Coimbra sai à rua para defender o Hospital dos Covões
Na sexta-feira, 14, realizou-se uma manifestação em Coimbra, entre a Ponte de Santa Clara e a Câmara Municipal (CM), em defesa do Hospital Geral dos Covões e do Serviço Nacional de Saúde (SNS). Durante o percurso, foram entoadas palavras de ordem como «Covões sim, encerramento não».
A acção foi convocada em conjunto pela Associação Juntos pela Saúde no Centro, pelo Movimento de Utentes dos Serviços Públicos, pela União dos Sindicatos de Coimbra/CGTP-IN e pelos sindicatos dos Enfermeiros Portugueses (SEP), dos Médicos da Zona Centro, dos Técnicos de Diagnóstico, dos Trabalhadores em Funções Públicas do Centro, de Hotelaria do Centro e dos Trabalhadores de Serviços de Portaria, Vigilância, Limpeza, Domésticas e Actividades Diversas.

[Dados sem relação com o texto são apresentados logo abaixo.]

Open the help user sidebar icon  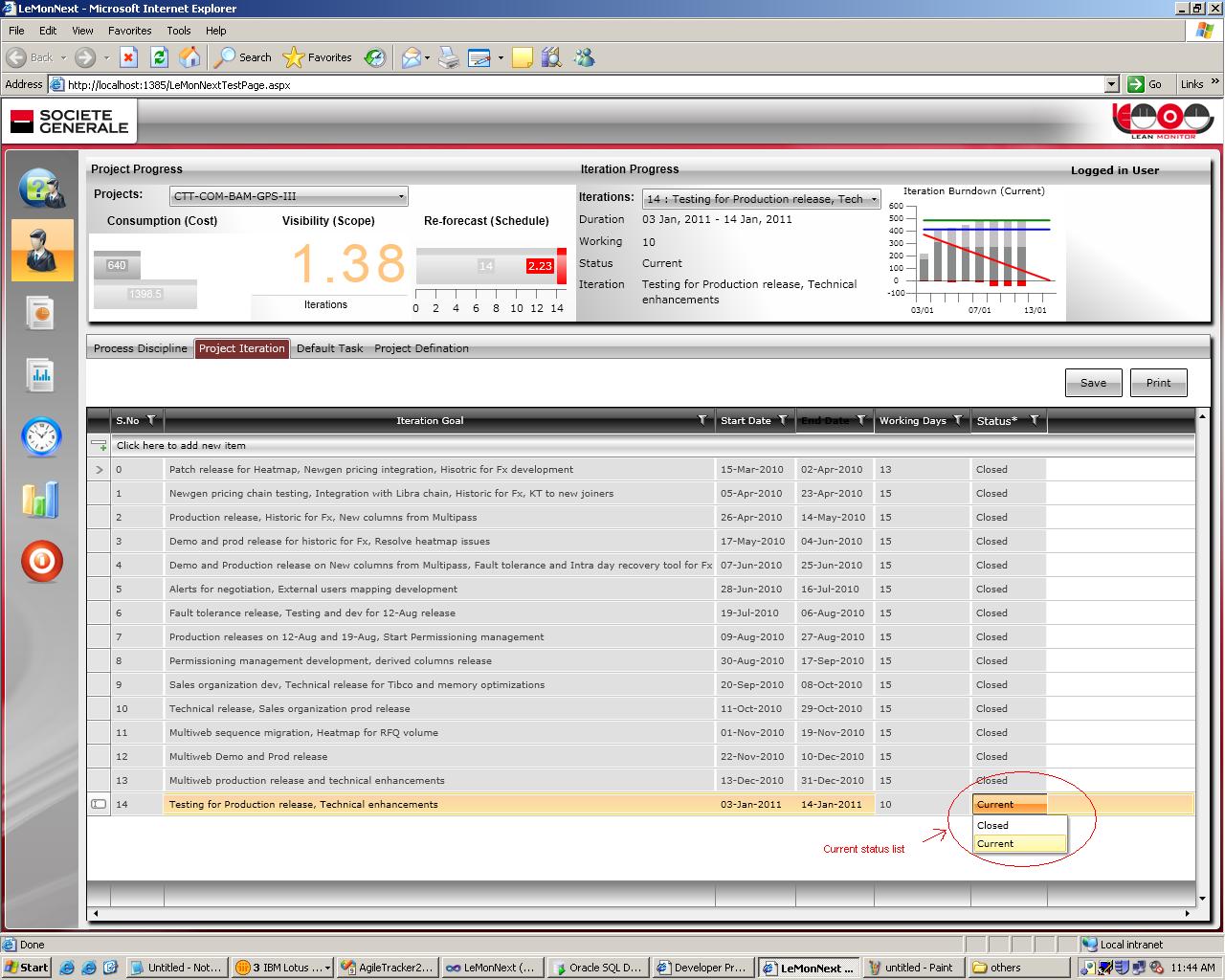click(x=41, y=188)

Para estas organizações, o Hospital dos Covões tem sido, ao longo dos anos, «o alvo a abater dos diferentes protagonistas políticos, com a anuência explícita das administrações que se têm sucedido».
Em nota de imprensa, os promotores denunciaram o encerramento progressivo de especialidades médicas e a transferência de profissionais para outras unidades, nomeadamente para os Hospitais da Universidade de Coimbra (HUC). A situação agravou-se com o fim da referenciação de doentes à urgência dos Covões através do INEM e da linha Saúde 24, sendo dadas instruções às corporações de bombeiros para não encaminharem pacientes para aquele serviço.
A administração da Unidade Local de Saúde (ULS) de Coimbra anunciou recentemente a «requalificação» da urgência em Centro de Atendimento Clínico (CAC), medida que os organizadores consideram uma tentativa de «tapar o sol com a peneira». Criticam também o «desrespeito absoluto» pelos profissionais, que foram informados do encerramento da urgência a 30 de Outubro e, no dia seguinte, receberam ordens para se apresentarem noutros locais de trabalho.
Já em frente à CM, Paulo Anacleto, do SEP, denunciou a forma encapotada como o encerramento foi anunciado, destacando que nem a Administração da ULS nem o Governo vieram a público justificar a decisão. Antes de entrar no edifício, onde uma delegação foi recebida pela presidente da Câmara, o dirigente defendeu que a medida é errada, reduzirá a capacidade dos serviços públicos de saúde e apenas visa beneficiar o «negócio da doença».